* EXERCISE
Return the records exactly, please. Every line should match.
::::
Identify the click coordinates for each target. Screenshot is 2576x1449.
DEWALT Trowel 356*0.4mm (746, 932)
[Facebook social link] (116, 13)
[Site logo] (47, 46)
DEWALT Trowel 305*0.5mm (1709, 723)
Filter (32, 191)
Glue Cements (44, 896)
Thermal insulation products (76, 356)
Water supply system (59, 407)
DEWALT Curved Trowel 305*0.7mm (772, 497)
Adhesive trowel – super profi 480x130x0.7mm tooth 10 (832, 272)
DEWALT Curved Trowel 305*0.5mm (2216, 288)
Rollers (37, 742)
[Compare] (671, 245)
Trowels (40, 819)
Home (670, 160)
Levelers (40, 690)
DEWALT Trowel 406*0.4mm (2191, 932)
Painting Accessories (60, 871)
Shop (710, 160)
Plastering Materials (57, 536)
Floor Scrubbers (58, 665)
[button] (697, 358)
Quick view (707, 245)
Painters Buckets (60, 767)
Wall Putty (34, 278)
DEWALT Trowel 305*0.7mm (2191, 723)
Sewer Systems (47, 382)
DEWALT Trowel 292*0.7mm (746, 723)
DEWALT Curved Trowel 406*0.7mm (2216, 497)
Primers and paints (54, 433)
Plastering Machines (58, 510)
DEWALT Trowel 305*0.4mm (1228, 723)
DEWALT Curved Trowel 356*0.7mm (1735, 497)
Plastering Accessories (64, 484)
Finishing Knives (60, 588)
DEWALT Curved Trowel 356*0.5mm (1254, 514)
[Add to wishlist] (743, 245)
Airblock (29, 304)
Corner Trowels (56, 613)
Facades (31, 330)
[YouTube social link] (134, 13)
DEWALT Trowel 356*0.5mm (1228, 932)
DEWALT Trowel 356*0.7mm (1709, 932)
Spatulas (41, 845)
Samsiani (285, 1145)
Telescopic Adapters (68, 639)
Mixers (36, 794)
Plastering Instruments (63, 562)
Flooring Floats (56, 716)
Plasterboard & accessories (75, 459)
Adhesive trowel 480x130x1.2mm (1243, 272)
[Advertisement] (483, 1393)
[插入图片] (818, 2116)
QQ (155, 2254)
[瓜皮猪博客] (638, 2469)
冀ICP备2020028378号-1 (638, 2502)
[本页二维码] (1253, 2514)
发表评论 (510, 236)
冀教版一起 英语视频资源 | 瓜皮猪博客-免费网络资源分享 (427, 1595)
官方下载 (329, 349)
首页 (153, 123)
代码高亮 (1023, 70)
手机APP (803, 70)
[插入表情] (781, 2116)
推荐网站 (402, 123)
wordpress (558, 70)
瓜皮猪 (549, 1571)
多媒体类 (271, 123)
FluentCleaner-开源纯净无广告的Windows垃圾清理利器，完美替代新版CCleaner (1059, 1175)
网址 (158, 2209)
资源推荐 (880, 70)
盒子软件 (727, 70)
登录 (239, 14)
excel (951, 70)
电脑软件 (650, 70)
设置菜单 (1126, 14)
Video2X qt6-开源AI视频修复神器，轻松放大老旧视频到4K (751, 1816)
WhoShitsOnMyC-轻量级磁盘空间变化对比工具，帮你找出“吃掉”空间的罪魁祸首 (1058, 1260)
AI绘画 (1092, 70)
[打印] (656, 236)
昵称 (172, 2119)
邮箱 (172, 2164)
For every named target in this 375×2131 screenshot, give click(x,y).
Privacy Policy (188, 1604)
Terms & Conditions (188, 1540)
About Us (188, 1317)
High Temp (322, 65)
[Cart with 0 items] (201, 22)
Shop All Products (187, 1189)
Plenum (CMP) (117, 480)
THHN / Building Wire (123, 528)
::::
* SOLVED EXERCISE
Identify the click coordinates for each target. Screenshot is 2576x1449.
DEWALT Trowel 356*0.4mm (746, 932)
[Facebook social link] (116, 13)
[Site logo] (47, 46)
DEWALT Trowel 305*0.5mm (1709, 723)
Filter (32, 191)
Glue Cements (44, 896)
Thermal insulation products (76, 356)
Water supply system (59, 407)
DEWALT Curved Trowel 305*0.7mm (772, 497)
Adhesive trowel – super profi 480x130x0.7mm tooth 10 (832, 272)
DEWALT Curved Trowel 305*0.5mm (2216, 288)
Rollers (37, 742)
[Compare] (671, 245)
Trowels (40, 819)
Home (670, 160)
Levelers (40, 690)
DEWALT Trowel 406*0.4mm (2191, 932)
Painting Accessories (60, 871)
Shop (710, 160)
Plastering Materials (57, 536)
Floor Scrubbers (58, 665)
[button] (697, 358)
Quick view (707, 245)
Painters Buckets (60, 767)
Wall Putty (34, 278)
DEWALT Trowel 305*0.7mm (2191, 723)
Sewer Systems (47, 382)
DEWALT Trowel 292*0.7mm (746, 723)
DEWALT Curved Trowel 406*0.7mm (2216, 497)
Primers and paints (54, 433)
Plastering Machines (58, 510)
DEWALT Trowel 305*0.4mm (1228, 723)
DEWALT Curved Trowel 356*0.7mm (1735, 497)
Plastering Accessories (64, 484)
Finishing Knives (60, 588)
DEWALT Curved Trowel 356*0.5mm (1254, 514)
[Add to wishlist] (743, 245)
Airblock (29, 304)
Corner Trowels (56, 613)
Facades (31, 330)
[YouTube social link] (134, 13)
DEWALT Trowel 356*0.5mm (1228, 932)
DEWALT Trowel 356*0.7mm (1709, 932)
Spatulas (41, 845)
Samsiani (285, 1145)
Telescopic Adapters (68, 639)
Mixers (36, 794)
Plastering Instruments (63, 562)
Flooring Floats (56, 716)
Plasterboard & accessories (75, 459)
Adhesive trowel 480x130x1.2mm (1243, 272)
[Advertisement] (483, 1393)
[插入图片] (818, 2116)
QQ (155, 2254)
[瓜皮猪博客] (638, 2469)
冀ICP备2020028378号-1 (638, 2502)
[本页二维码] (1253, 2514)
发表评论 (510, 236)
冀教版一起 英语视频资源 | 瓜皮猪博客-免费网络资源分享 (427, 1595)
官方下载 (329, 349)
首页 (153, 123)
代码高亮 (1023, 70)
手机APP (803, 70)
[插入表情] (781, 2116)
推荐网站 (402, 123)
wordpress (558, 70)
瓜皮猪 (549, 1571)
多媒体类 (271, 123)
FluentCleaner-开源纯净无广告的Windows垃圾清理利器，完美替代新版CCleaner (1059, 1175)
网址 (158, 2209)
资源推荐 (880, 70)
盒子软件 (727, 70)
登录 (239, 14)
excel (951, 70)
电脑软件 (650, 70)
设置菜单 (1126, 14)
Video2X qt6-开源AI视频修复神器，轻松放大老旧视频到4K (751, 1816)
WhoShitsOnMyC-轻量级磁盘空间变化对比工具，帮你找出“吃掉”空间的罪魁祸首 (1058, 1260)
AI绘画 (1092, 70)
[打印] (656, 236)
昵称 (172, 2119)
邮箱 (172, 2164)
For every named target in this 375×2131 screenshot, give click(x,y).
Privacy Policy (188, 1604)
Terms & Conditions (188, 1540)
About Us (188, 1317)
High Temp (322, 65)
[Cart with 0 items] (201, 22)
Shop All Products (187, 1189)
Plenum (CMP) (117, 480)
THHN / Building Wire (123, 528)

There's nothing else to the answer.